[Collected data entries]
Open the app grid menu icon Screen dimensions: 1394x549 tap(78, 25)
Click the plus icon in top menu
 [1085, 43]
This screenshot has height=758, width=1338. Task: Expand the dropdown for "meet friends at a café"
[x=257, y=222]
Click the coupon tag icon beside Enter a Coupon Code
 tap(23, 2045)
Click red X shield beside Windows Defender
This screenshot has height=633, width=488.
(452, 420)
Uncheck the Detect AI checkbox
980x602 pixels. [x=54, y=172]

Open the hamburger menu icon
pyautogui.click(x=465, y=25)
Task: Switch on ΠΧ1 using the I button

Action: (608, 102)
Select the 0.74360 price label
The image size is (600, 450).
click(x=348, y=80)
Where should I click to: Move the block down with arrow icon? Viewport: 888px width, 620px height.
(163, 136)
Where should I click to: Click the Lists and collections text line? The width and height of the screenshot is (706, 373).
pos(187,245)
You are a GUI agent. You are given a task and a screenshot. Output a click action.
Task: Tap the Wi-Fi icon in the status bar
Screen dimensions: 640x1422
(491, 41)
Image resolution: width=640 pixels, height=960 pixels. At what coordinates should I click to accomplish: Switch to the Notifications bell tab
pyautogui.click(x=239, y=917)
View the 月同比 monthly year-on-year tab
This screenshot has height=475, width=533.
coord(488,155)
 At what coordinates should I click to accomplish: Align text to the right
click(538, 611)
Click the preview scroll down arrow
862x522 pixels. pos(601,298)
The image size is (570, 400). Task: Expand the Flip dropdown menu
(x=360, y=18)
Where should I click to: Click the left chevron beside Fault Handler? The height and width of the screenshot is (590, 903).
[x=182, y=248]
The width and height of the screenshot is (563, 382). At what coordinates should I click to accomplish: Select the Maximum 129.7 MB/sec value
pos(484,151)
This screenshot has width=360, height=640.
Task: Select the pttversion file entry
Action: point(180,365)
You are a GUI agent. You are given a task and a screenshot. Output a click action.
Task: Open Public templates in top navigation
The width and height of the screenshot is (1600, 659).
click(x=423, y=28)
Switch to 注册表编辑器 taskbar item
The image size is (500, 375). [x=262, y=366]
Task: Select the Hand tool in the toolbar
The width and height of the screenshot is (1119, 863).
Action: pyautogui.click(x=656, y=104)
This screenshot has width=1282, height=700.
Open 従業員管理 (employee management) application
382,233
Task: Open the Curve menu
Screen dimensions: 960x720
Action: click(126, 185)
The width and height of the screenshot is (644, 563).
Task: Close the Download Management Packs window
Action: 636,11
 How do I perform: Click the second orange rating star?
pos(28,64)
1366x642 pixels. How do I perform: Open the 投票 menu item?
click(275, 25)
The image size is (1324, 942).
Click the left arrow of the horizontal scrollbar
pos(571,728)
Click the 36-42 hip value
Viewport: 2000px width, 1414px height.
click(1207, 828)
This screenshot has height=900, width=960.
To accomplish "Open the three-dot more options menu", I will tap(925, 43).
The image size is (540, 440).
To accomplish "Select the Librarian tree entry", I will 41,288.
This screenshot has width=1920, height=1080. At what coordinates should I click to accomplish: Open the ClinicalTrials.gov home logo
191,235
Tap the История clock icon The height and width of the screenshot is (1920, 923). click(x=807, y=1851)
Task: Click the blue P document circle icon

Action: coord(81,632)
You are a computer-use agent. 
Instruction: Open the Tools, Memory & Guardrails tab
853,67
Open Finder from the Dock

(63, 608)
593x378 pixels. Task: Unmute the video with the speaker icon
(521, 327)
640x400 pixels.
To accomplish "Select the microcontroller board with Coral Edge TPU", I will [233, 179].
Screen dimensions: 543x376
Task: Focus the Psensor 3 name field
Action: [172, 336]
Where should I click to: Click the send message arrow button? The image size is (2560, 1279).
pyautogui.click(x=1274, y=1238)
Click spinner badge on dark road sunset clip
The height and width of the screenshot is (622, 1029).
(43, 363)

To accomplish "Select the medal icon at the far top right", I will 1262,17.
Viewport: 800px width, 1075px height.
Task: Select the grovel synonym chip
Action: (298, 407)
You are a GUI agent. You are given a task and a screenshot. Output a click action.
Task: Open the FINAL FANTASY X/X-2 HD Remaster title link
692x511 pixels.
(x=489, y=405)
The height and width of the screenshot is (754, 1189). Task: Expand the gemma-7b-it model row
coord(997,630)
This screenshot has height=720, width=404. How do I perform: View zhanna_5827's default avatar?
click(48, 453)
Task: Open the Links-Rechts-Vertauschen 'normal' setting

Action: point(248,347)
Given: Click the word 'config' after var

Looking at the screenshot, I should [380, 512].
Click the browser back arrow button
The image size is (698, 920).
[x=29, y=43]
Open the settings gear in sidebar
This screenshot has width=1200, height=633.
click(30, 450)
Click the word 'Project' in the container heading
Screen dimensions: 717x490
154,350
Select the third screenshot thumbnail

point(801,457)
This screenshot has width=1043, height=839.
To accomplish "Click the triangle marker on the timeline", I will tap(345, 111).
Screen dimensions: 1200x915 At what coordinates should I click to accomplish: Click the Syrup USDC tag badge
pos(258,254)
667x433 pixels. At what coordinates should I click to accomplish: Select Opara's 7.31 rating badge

▸ Task requirements:
Word for word, every record must be given again.

▸ Answer to this task:
Open the app grid menu icon Screen dimensions: 1394x549 tap(78, 25)
Click the plus icon in top menu
 [1085, 43]
This screenshot has height=758, width=1338. Task: Expand the dropdown for "meet friends at a café"
[x=257, y=222]
Click the coupon tag icon beside Enter a Coupon Code
 tap(23, 2045)
Click red X shield beside Windows Defender
This screenshot has height=633, width=488.
(452, 420)
Uncheck the Detect AI checkbox
980x602 pixels. [x=54, y=172]

Open the hamburger menu icon
pyautogui.click(x=465, y=25)
Task: Switch on ΠΧ1 using the I button

Action: (608, 102)
Select the 0.74360 price label
The image size is (600, 450).
click(x=348, y=80)
Where should I click to: Move the block down with arrow icon? Viewport: 888px width, 620px height.
(163, 136)
Where should I click to: Click the Lists and collections text line? The width and height of the screenshot is (706, 373).
pos(187,245)
You are a GUI agent. You are given a task and a screenshot. Output a click action.
Task: Tap the Wi-Fi icon in the status bar
Screen dimensions: 640x1422
(491, 41)
Image resolution: width=640 pixels, height=960 pixels. At what coordinates should I click to accomplish: Switch to the Notifications bell tab
pyautogui.click(x=239, y=917)
View the 月同比 monthly year-on-year tab
This screenshot has height=475, width=533.
coord(488,155)
 At what coordinates should I click to accomplish: Align text to the right
click(538, 611)
Click the preview scroll down arrow
862x522 pixels. pos(601,298)
The image size is (570, 400). Task: Expand the Flip dropdown menu
(x=360, y=18)
Where should I click to: Click the left chevron beside Fault Handler? The height and width of the screenshot is (590, 903).
[x=182, y=248]
The width and height of the screenshot is (563, 382). At what coordinates should I click to accomplish: Select the Maximum 129.7 MB/sec value
pos(484,151)
This screenshot has width=360, height=640.
Task: Select the pttversion file entry
Action: point(180,365)
You are a GUI agent. You are given a task and a screenshot. Output a click action.
Task: Open Public templates in top navigation
The width and height of the screenshot is (1600, 659).
click(x=423, y=28)
Switch to 注册表编辑器 taskbar item
The image size is (500, 375). [x=262, y=366]
Task: Select the Hand tool in the toolbar
The width and height of the screenshot is (1119, 863).
Action: pyautogui.click(x=656, y=104)
This screenshot has width=1282, height=700.
Open 従業員管理 (employee management) application
382,233
Task: Open the Curve menu
Screen dimensions: 960x720
Action: click(126, 185)
The width and height of the screenshot is (644, 563).
Task: Close the Download Management Packs window
Action: 636,11
 How do I perform: Click the second orange rating star?
pos(28,64)
1366x642 pixels. How do I perform: Open the 投票 menu item?
click(275, 25)
The image size is (1324, 942).
Click the left arrow of the horizontal scrollbar
pos(571,728)
Click the 36-42 hip value
Viewport: 2000px width, 1414px height.
click(1207, 828)
This screenshot has height=900, width=960.
To accomplish "Open the three-dot more options menu", I will tap(925, 43).
The image size is (540, 440).
To accomplish "Select the Librarian tree entry", I will 41,288.
This screenshot has width=1920, height=1080. At what coordinates should I click to accomplish: Open the ClinicalTrials.gov home logo
191,235
Tap the История clock icon The height and width of the screenshot is (1920, 923). click(x=807, y=1851)
Task: Click the blue P document circle icon

Action: coord(81,632)
You are a computer-use agent. 
Instruction: Open the Tools, Memory & Guardrails tab
853,67
Open Finder from the Dock

(63, 608)
593x378 pixels. Task: Unmute the video with the speaker icon
(521, 327)
640x400 pixels.
To accomplish "Select the microcontroller board with Coral Edge TPU", I will [233, 179].
Screen dimensions: 543x376
Task: Focus the Psensor 3 name field
Action: [172, 336]
Where should I click to: Click the send message arrow button? The image size is (2560, 1279).
pyautogui.click(x=1274, y=1238)
Click spinner badge on dark road sunset clip
The height and width of the screenshot is (622, 1029).
(43, 363)

To accomplish "Select the medal icon at the far top right", I will 1262,17.
Viewport: 800px width, 1075px height.
Task: Select the grovel synonym chip
Action: (298, 407)
You are a GUI agent. You are given a task and a screenshot. Output a click action.
Task: Open the FINAL FANTASY X/X-2 HD Remaster title link
692x511 pixels.
(x=489, y=405)
The height and width of the screenshot is (754, 1189). Task: Expand the gemma-7b-it model row
coord(997,630)
This screenshot has height=720, width=404. How do I perform: View zhanna_5827's default avatar?
click(48, 453)
Task: Open the Links-Rechts-Vertauschen 'normal' setting

Action: point(248,347)
Given: Click the word 'config' after var

Looking at the screenshot, I should [380, 512].
Click the browser back arrow button
The image size is (698, 920).
[x=29, y=43]
Open the settings gear in sidebar
This screenshot has width=1200, height=633.
click(30, 450)
Click the word 'Project' in the container heading
Screen dimensions: 717x490
154,350
Select the third screenshot thumbnail

point(801,457)
This screenshot has width=1043, height=839.
To accomplish "Click the triangle marker on the timeline", I will tap(345, 111).
Screen dimensions: 1200x915 At what coordinates should I click to accomplish: Click the Syrup USDC tag badge
pos(258,254)
667x433 pixels. At what coordinates should I click to accomplish: Select Opara's 7.31 rating badge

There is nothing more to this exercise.